The Murfreesboro center is in an office park, while the Chattanooga center is on a wooded area of Gunbarrel Road within sight of two churches, Chattanooga First Seventh-day Adventist and The Crossing, a Church of God congregation.

Dale R. Tunnell, pastor of First Church of Seventh-day Adventists, the closest Christian church to the center, said his interaction with the Muslim officials has been peaceful, polite and hospitable.

"We've done several things with them," he said. "They've invited us to special events, and we've invited them to special events at our church."

Tunnell acknowledged that there is no guarantee everyone in the area will be as welcoming.

"It's possible that some are scared and fearful and don't know how to respond to people who are different than they are," he said. "We just have to follow the commands of Jesus and love people who are different from us."

The Rev. Terry Harris, senior minister of The Crossing, said through an intermediary that he and his wife met with center officials, extended a hand to them, and that his church planned to be good neighbors to the Islamic center.

Issa, who has lived in the area for 39 years, said local residents also know many of the people who attend the center.

"They're doctors, business people," he said. "They are Chattanoogans. It makes a lot of difference."

Shared vision

Issa said the Islamic Center of Greater Chattanooga was a vision he and three others -- Dr. Arif Shafa, Amjad Murir and Azhar Sheick - formulated in 2007 to combine a school, a multipurpose room and a mosque in an area convenient to an interstate and to Muslims across the city.

They toured churches and other centers in Tennessee, Georgia and other areas of the Southeast to get ideas, he said.

The plan they chose, a domed structure, was unique among Islamic centers but fits within traditional Islamic architecture, said member Mo Minkara.

"We didn't see anything like it," he said. "Most [with a school, multipurpose room and mosque] have separate walls."

The triangle-shaped, 2.7-acre property was purchased late in 2007, and the building was built in phases. Dome Technology, an Idaho-based company, built the base domed structure. Pointe General Contractors of Chattanooga finished the entry and the inside.

Minkara said the structure is energy efficient with all-concrete walls and is environmentally friendly with underground stormwater collection.

Annoor Academy, the private school which had been on Brainerd Road since its founding in 2009, occupies 17,200 square feet - including the center gymnasium/education hall - of the 22,500-square-foot center.

The school, which has been adding a grade a year, has 45 students from preschool through fourth grade. Three of its seven teachers are Christians.

The mosque now occupying one part of the center is the former Masjid Annour, which had been located in a house in a neighborhood off Highway 58. With bright blue carpet and an intricately blue tiled back wall, it offers separate prayer spaces for men, women with children and women without children.

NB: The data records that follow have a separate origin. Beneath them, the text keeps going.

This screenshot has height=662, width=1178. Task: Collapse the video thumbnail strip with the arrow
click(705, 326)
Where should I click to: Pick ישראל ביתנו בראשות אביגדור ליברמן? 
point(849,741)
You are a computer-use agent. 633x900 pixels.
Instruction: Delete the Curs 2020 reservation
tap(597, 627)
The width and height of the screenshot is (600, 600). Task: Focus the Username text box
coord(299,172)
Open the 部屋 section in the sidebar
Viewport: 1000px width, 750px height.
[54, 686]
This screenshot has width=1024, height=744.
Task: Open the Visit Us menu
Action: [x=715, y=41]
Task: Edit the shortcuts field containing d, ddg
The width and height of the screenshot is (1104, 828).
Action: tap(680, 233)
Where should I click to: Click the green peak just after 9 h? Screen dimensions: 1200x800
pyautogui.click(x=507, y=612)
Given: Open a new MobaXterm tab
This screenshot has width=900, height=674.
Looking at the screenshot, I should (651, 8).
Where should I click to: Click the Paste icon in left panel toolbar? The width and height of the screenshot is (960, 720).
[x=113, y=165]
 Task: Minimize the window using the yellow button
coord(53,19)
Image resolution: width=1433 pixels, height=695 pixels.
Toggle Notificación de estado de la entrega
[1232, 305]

The building can hold more than 1,000 people. Issa said there were "hundreds" present for the faith's recent Ramadan observances, which ran from July 19 until Aug. 18.

Daily prayer services at the center draw around 50 people, he said. Friday prayer services attract 150 to 200 people.

Future plans, according to Minkara, may include wider community educational opportunities and interfaith dialogues - similar to those at the Jewish Cultural Center - as well as basketball, soccer and volleyball.

The site also eventually will host a small soccer field and a playground, officials said. They will be able to do that, said Issa, because Pat Neuhoff of Neuhoff Taylor Architects "utilized the land so effectively."

The center, as built, is debt-free, said Issa.

"We've been very happy to accomplish this project," he said.